Exercise details
Only lines holding the word "agent" are wanted. Copy them from the listing below.

Recorded data
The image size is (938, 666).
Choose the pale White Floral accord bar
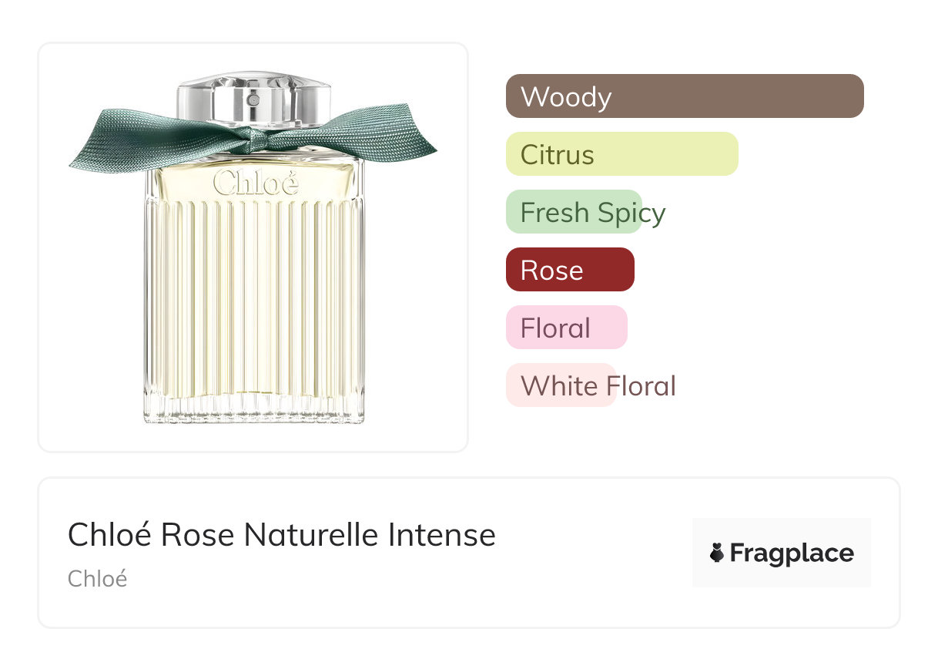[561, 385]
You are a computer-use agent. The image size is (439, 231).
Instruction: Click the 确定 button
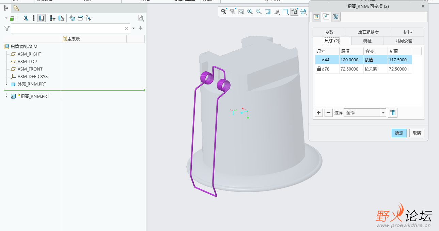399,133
...
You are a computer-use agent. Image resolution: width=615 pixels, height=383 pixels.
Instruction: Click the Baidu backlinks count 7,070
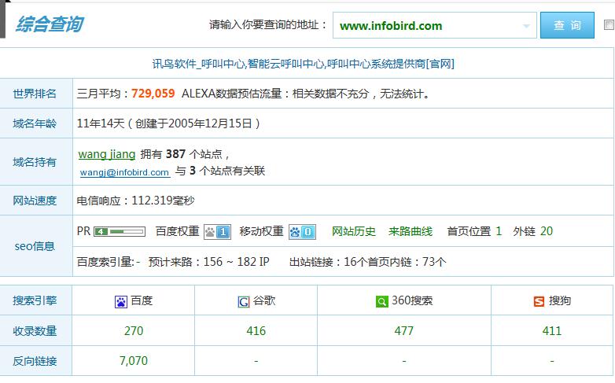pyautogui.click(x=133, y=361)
--
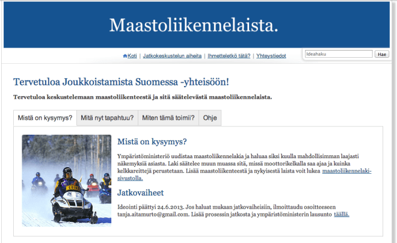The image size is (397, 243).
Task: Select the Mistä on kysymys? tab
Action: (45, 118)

Task response
You are a computer-use agent. The image size is (439, 231).
You are a computer-use agent. Image resolution: width=615 pixels, height=383 pixels.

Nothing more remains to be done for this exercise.